Entries on locating words and elements
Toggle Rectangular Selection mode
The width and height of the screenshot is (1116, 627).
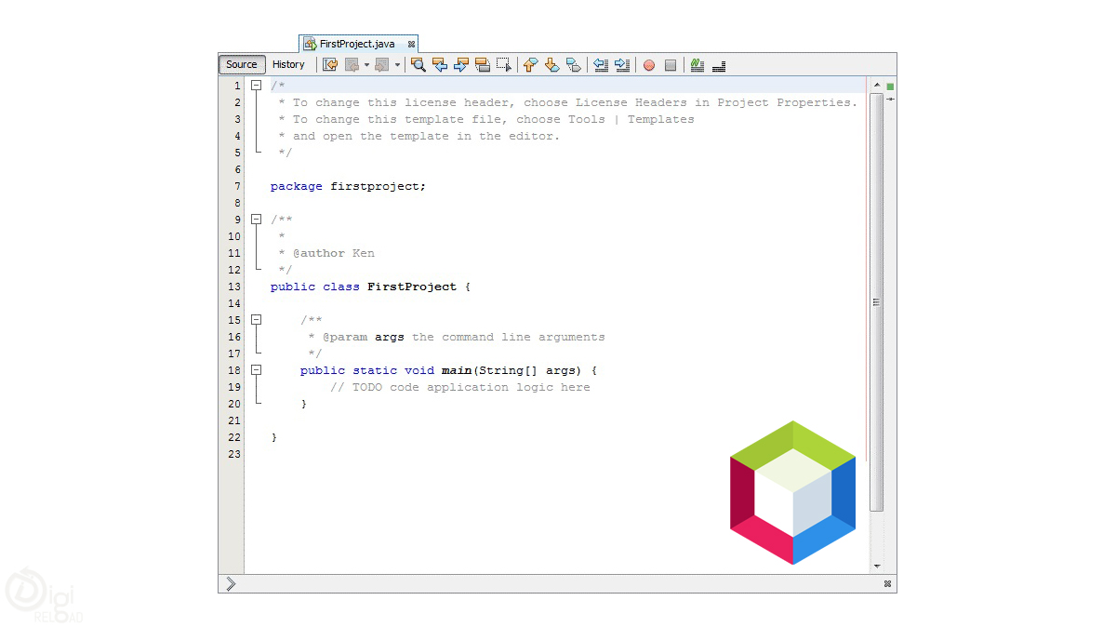tap(503, 64)
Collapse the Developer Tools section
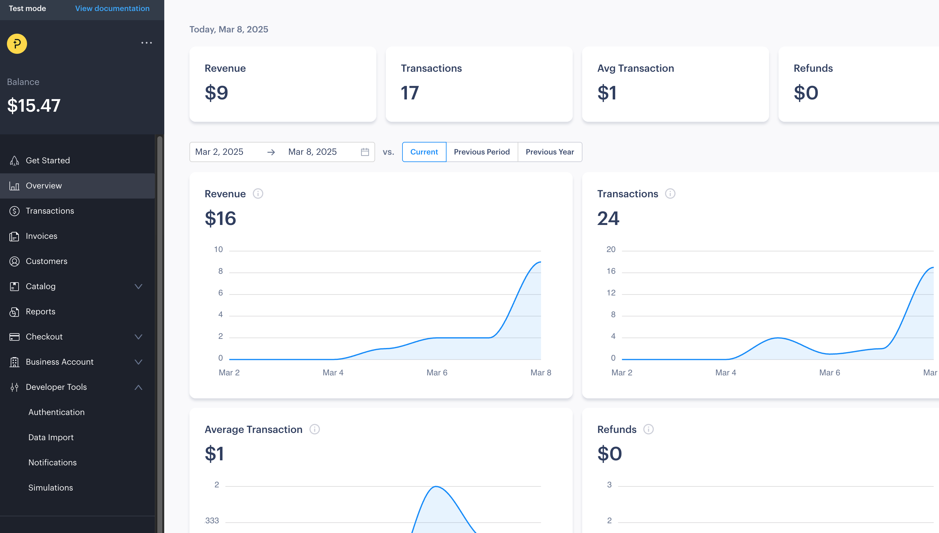 coord(138,387)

**WHAT TO WORK ON**
Copy out each of the rows above word for word, leaving out the pictures.

**RESPONSE TO THIS TASK**
Toggle Rectangular Selection mode
The width and height of the screenshot is (1116, 627).
tap(503, 64)
Collapse the Developer Tools section
 coord(138,387)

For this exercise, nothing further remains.